A una settimana dalla Giornata internazionale per eliminare la violenza sulle donne, la Procura ha affiancato i nomi di altre vittime che hanno pagato con la vita l'opposizione ad un sistema chiuso a quello della giovane pachistana di Novellara.
"L'enorme contrasto tra le proprie ragioni di vita e il sistema in cui è inserita fa di Saman una figura universale.
Assimilabile a tante persone che hanno osato sfidare la cappa opprimente e il dominio della volontà in sistemi valoriali viziati", ha detto il pm Paci, facendo un parallelo tra la famiglia della ragazza e una 'ndrina calabrese.
Al termine di una giornata intera dedicata alla requisitoria dell'accusa, la Procura (oltre a Paci, il pm Laura Galli) ha chiesto alla Corte di assise di condannare all'ergastolo i genitori, il padre Shabbar Abbas e la madre Nazia Shaheen, a 30 anni lo zio Danish Hasnain e i cugini Ikram Ijaz e Nomanhulaq Nomanhulaq. Nelle prossime udienze toccherà a parti civili e difese poi, solo al termine, gli imputati, se vorranno, potranno parlare. A Shabbar, che voleva farlo oggi, non è stato consentito.
E così ha preso la parola Paci, che ha ricostruito le prove raccolte e il contesto in cui è maturato il delitto della notte tra il 30 aprile e l'1 maggio 2021. Il corpo di Saman veniva ritrovato un anno fa, in un casolare vicino alla casa dove viveva la famiglia. Andando a ritroso, Paci si è soffermato su quello che rappresenta questo processo: "Saman in fondo esprime una contraddizione eterna dell'individuo, tra libertà e desiderio di vita e repressione, autoritarismo, soffocamento di ogni desiderio di autonomia". Ha parlato della sua sofferenza, ma anche dell'enorme "anelito di vita", contrastato dai familiari, che la volevano sposata con un parente in patria. La barriera ai suoi desideri, ha detto Paci "è stato il sistema valoriale della famiglia: 'una pazza', come la definì Nazia, la madre, non poteva permettersi di mettere in discussione l'onorabilità della famiglia. Ma Saman - ha aggiunto - aveva una forza sovversiva che esercitava inconsapevolmente: voleva solo vivere la sua vita, camminare mano nella mano per le strade di Bologna, scambiarsi un bacio", come nella famosa foto che la ritrae col fidanzato.

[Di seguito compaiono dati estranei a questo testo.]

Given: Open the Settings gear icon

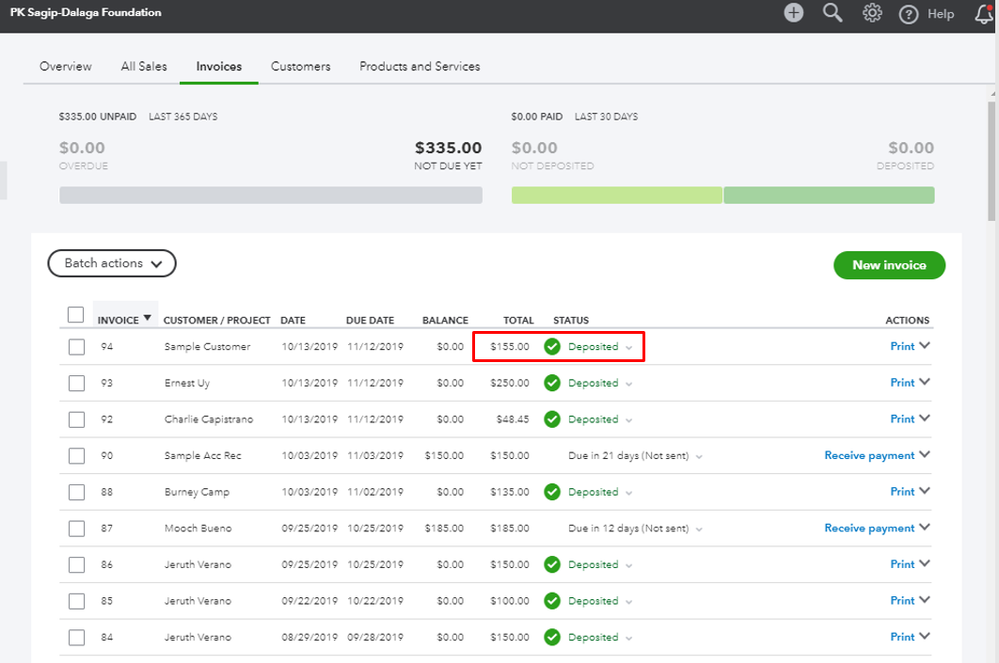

Intrappolato nello stesso sistema, ha proseguito il procuratore, era anche il fratello. "Anche lui - ha ribadito - è vittima di una situazione familiare oppressiva e autoritaria, totalmente schiacciato nella sua sua libertà di determinazione". Per l'accusa, il ragazzo è credibile quando accusa i familiari.

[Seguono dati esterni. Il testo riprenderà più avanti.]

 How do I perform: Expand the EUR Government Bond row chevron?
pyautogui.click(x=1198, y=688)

Ma "il processo fornisce, prima ancora della sua deposizione, elementi non solo di riscontro alle sue dichiarazioni, ma autonomi". Come la pala con cui è stata scavata la buca, "la firma dell'omicidio".
Delitto per cui non si è mai registrato un segno di pentimento: "Nessuno dei protagonisti, a cominciare dal padre, ha voluto degnare questa ragazza di una espressione di pietà".
Ed è anche per questo che servirebbe una sentenza con "un senso restitutorio dell'oltraggio alla vita che è stato compiuto con questo barbaro e brutale omicidio".